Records
○ ○ ○ ○ ○
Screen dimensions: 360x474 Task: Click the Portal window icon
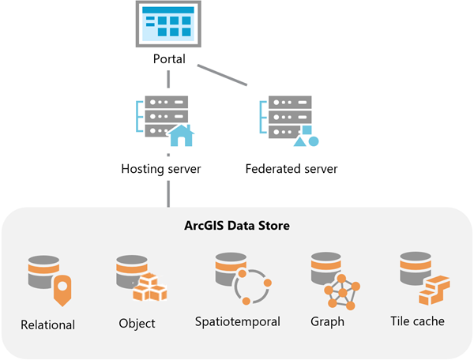pos(167,24)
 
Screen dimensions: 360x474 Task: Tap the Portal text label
pos(167,60)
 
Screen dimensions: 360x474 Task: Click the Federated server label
pos(292,168)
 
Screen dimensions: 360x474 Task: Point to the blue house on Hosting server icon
pos(181,136)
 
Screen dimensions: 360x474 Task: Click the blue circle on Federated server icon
pos(313,141)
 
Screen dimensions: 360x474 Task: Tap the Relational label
pos(47,324)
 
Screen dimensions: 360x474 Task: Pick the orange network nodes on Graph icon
pos(344,293)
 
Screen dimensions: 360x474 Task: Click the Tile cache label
pos(417,321)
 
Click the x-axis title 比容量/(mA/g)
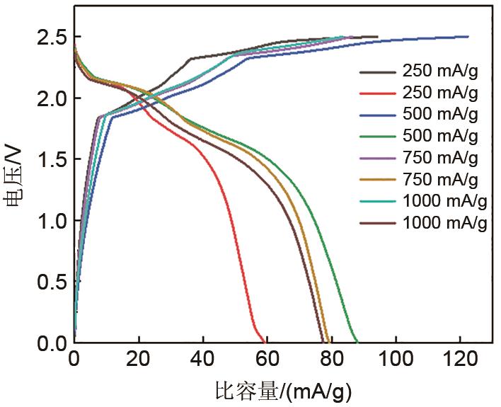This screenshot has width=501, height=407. [283, 390]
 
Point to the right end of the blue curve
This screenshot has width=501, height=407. [468, 37]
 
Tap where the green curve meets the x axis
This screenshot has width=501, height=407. [358, 343]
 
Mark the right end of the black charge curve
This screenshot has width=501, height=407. [377, 37]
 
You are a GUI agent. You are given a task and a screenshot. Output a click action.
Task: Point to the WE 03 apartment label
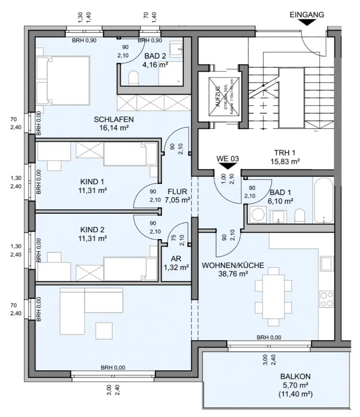227,158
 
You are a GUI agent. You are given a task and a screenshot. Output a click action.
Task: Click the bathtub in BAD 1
323,201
○ ○ ○ ○ ○
• _STATED TASK_
Could you give every line of the rows above as a numbered list, dropping the blank lines and leaving the pictures out?

• _THE RESULT_
1. Screen dimensions: 360x474 Task: Click the Portal window icon
2. pos(167,24)
3. Screen dimensions: 360x474 Task: Tap the Portal text label
4. pos(167,60)
5. Screen dimensions: 360x474 Task: Click the Federated server label
6. pos(292,168)
7. Screen dimensions: 360x474 Task: Point to the blue house on Hosting server icon
8. pos(181,136)
9. Screen dimensions: 360x474 Task: Click the blue circle on Federated server icon
10. pos(313,141)
11. Screen dimensions: 360x474 Task: Tap the Relational label
12. pos(47,324)
13. Screen dimensions: 360x474 Task: Pick the orange network nodes on Graph icon
14. pos(344,293)
15. Screen dimensions: 360x474 Task: Click the Tile cache label
16. pos(417,321)
17. Click the x-axis title 比容量/(mA/g)
18. This screenshot has width=501, height=407. [283, 390]
19. Point to the right end of the blue curve
20. This screenshot has width=501, height=407. [468, 37]
21. Tap where the green curve meets the x axis
22. This screenshot has width=501, height=407. [358, 343]
23. Mark the right end of the black charge curve
24. This screenshot has width=501, height=407. [377, 37]
25. You are a GUI agent. You are given a task and a screenshot. Output a click action.
26. Task: Point to the WE 03 apartment label
27. 227,158
28. You are a GUI agent. You are given a task and a screenshot. Output a click action.
29. Task: Click the bathtub in BAD 1
30. 323,201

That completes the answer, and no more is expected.